→ **TEXT FOR ANALYSIS**
○ ○ ○ ○ ○ ○ ○
|This is not your average Firehouse. (Flirty Girl Fitness)
With the risk of self-deprecation, I must admit that when I first heard about the phenomenon “Fifty Shades of Grey,” I thought it was tales from Joan Rivers’ gynecologist. Author E.L James successfully galvanized yummy mummy’s everywhere who were apparently sexually deprived enough to turn to their local Chapters Indigo for what is essentially a user manual for men. So to experience the inner sanctum of Fifty Shades I head to a workshop at Flirty Girl Fitness, a woman’s only lifestyle studio in downtown Toronto.
The pain of reading a chapter of that subgrade drivel will pale in comparison to the inevitable ripping of my gonads as I slide down a pole doing my best “pouty princess.” Anna Stonestreet Smith, a former NFL cheerleader and complete knockout, greets me at the entrance as I’m brainstorming what I assume will be the requisite “safe phrase.” I picked “ouch.”
With two last names I assume Stonestreet inherited her husbands, which judging by the way she pops, locks and gyrate, I would have assumed was “the happiest man on the continent." We warm up to Cabaret while “feeling it,” which is essentially kicking legs, smacking out butts, and doing the splits. It is painfully obvious I am the only man who has tried this class as none of the moves are tailored towards external genitalia.
○ ○ ○ ○ ○ ○ ○
→ **RECORD SET**

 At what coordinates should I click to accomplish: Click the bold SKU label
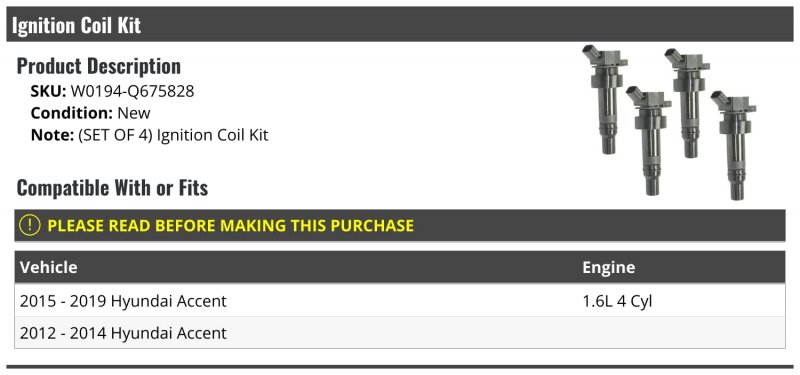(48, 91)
○ ○ ○ ○ ○ ○ ○
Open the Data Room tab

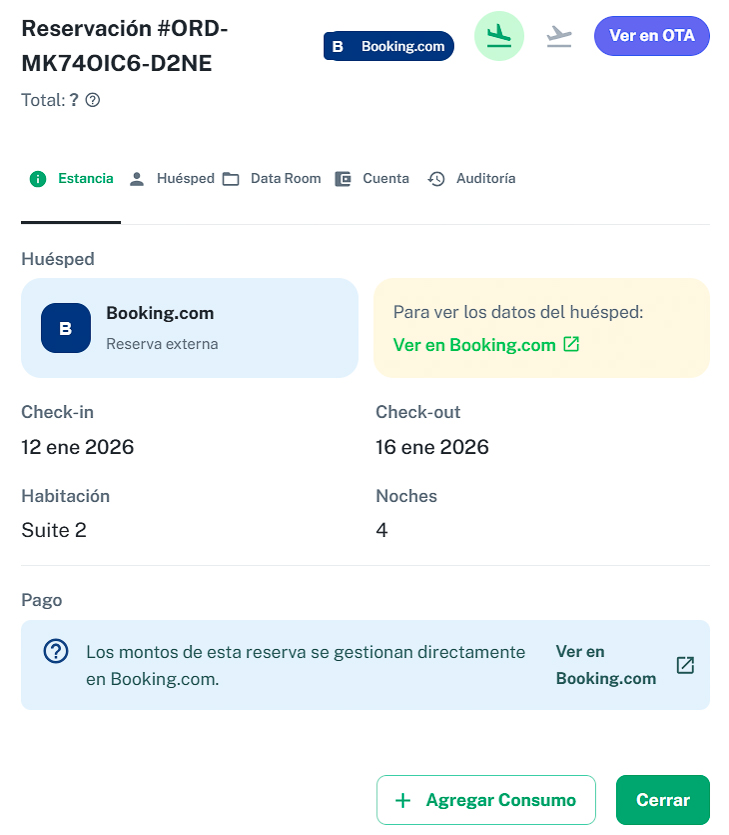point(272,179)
○ ○ ○ ○ ○ ○ ○
→ **TASK SET**
1 - In the article about the Flirty Girl Fitness workshop, what safe phrase does the writer pick?
2 - Transcribe the part of the article about the Flirty Girl Fitness workshop that begins at the words "With two last" and stops after the words "towards external genitalia.".
3 - Rewrite the paragraph of the article about the Flirty Girl Fitness workshop that begins "The pain of reading a chapter" in a shorter form, keeping its main facts.

→ **ANSWERS PER TASK**
1 - The writer picks "ouch."

2 -
With two last names I assume Stonestreet inherited her husbands, which judging by the way she pops, locks and gyrate, I would have assumed was “the happiest man on the continent." We warm up to Cabaret while “feeling it,” which is essentially kicking legs, smacking out butts, and doing the splits. It is painfully obvious I am the only man who has tried this class as none of the moves are tailored towards external genitalia.

3 - The writer expects sliding down a pole in a "pouty princess" pose to hurt far more than reading a chapter of the book. Anna Stonestreet Smith, a former NFL cheerleader, greets the writer at the entrance. The writer picks "ouch" as a safe phrase.